My research work is characterzied by an interdisciplinary approach joining different methods and questions from philosophy, science and the arts.
During my education, I had occasion to do research on a number of different topics: history and philosophy of mathematics (philosophical problems of non-standard analysis, concept of mathematical revolution), philosophy of physics (probability interpretations in Boltzmann’s statistical mechanics, problem of the arrow of time), philosophy of information and AI, general philosophy of science (explanations and models in science, scientific progress, scientific objectivity), history and philosophy of biology, etc.
I developed a special interest for the interconnections between music and mathematics, as well as for the historical development of the ontology of music theory and acoustics between 16th and 20th century.

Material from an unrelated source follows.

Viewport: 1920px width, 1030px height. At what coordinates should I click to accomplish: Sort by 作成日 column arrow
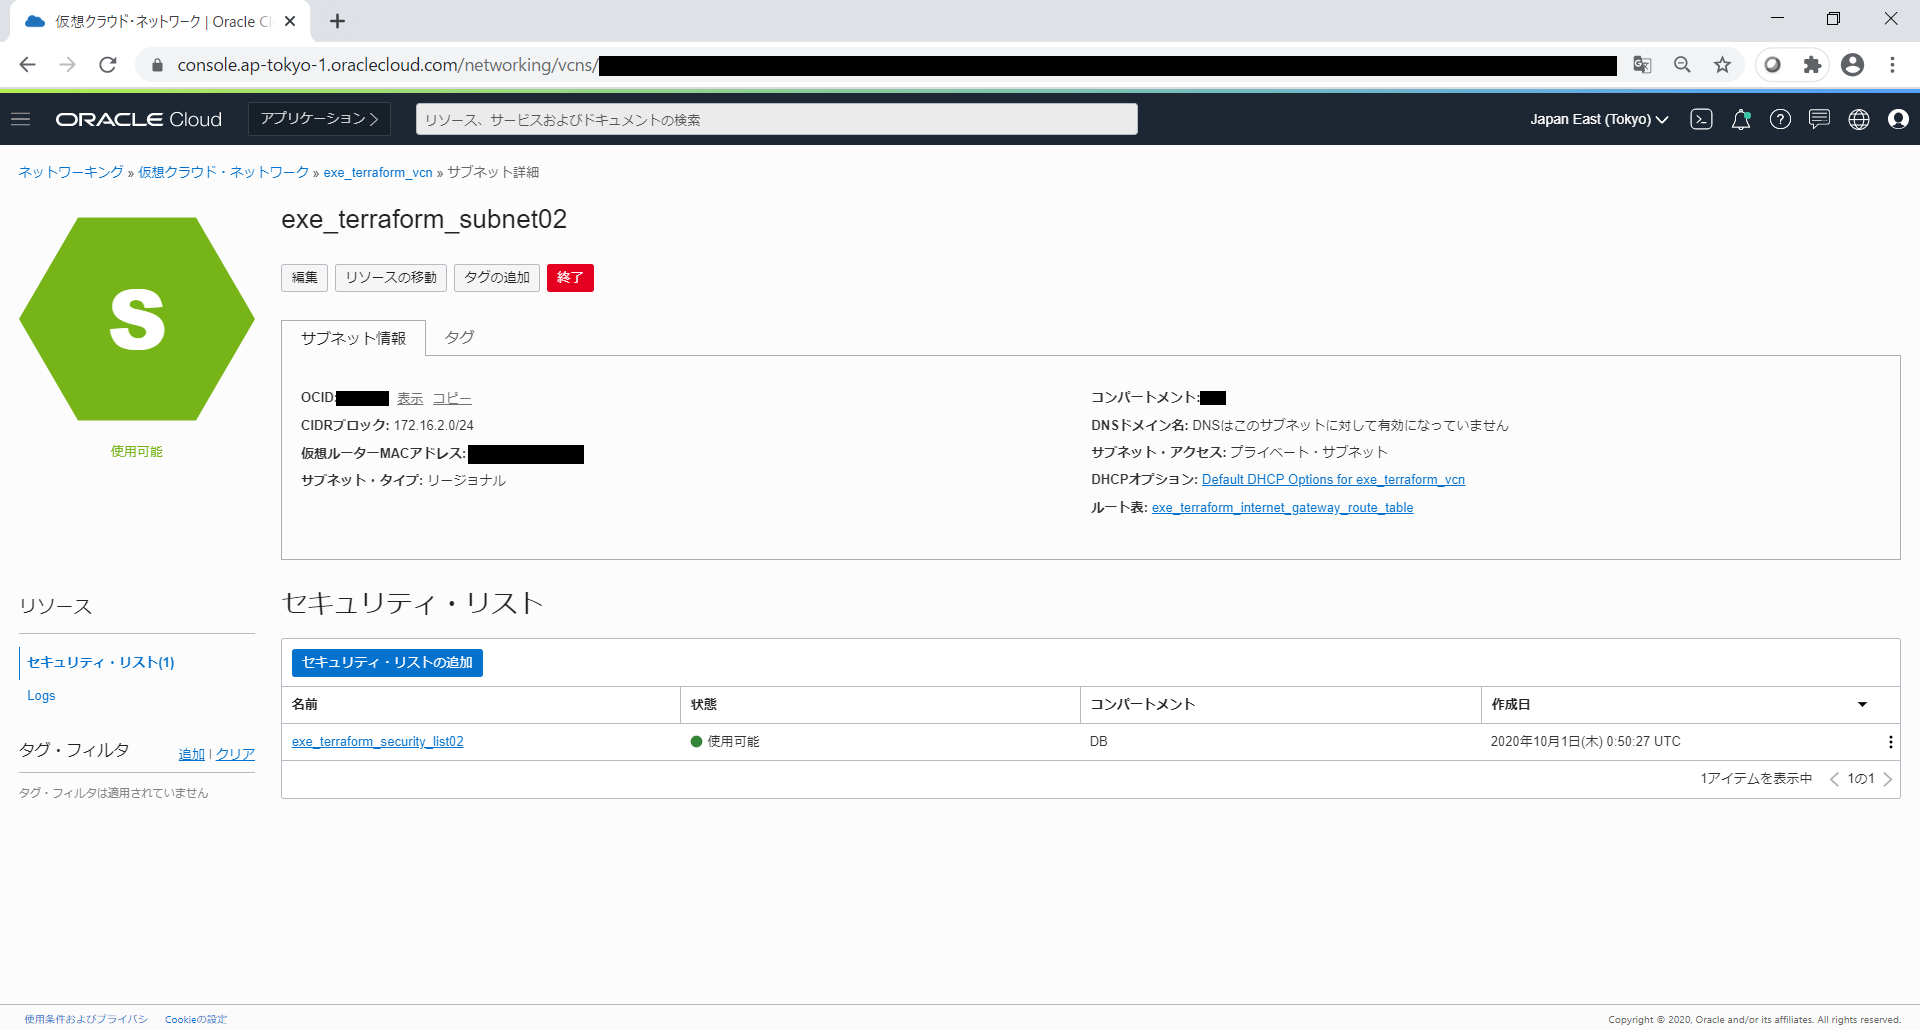1862,705
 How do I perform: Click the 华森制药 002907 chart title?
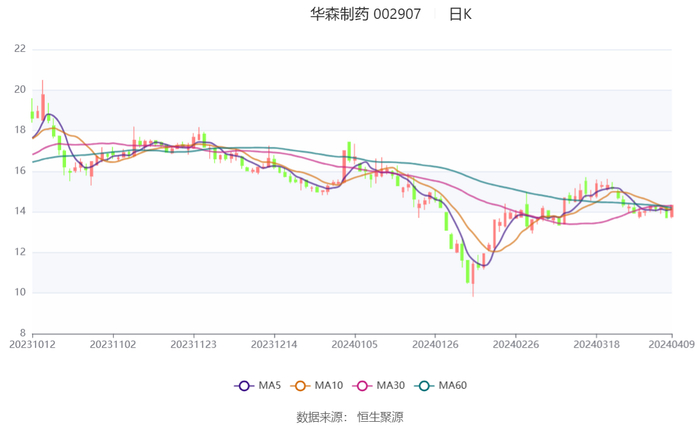(366, 14)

The notion of understanding in present-day epistemology has become one of the principal objects of my philosophical investigation, about which I defend non-reductionist and non-factual ideas. This brought me to reconsider many problems and questions in the philosophy of science (understanding-based epistemology of science, understanding-based conception of scientific progress) and aesthetics (cognitive and epistemic contributions of aesthetic symbolic systems, possibility of music to transmit scientific understanding, etc.).
Currently, I'm working on the history and philosophy of robotics. In my PhD research I attempted a first historical-epistemological reconstruction of Affective Computing and Social Robotics as scientific research fields and developed a non-reductionist account of robotic emotions based on propositionality and sound.
For my postdoctoral activities, I'm now extending this trajectory to projects about robots as epistemic tools in medicine and psychology, and about non-Western perspectives in the history and philosophy of robotics.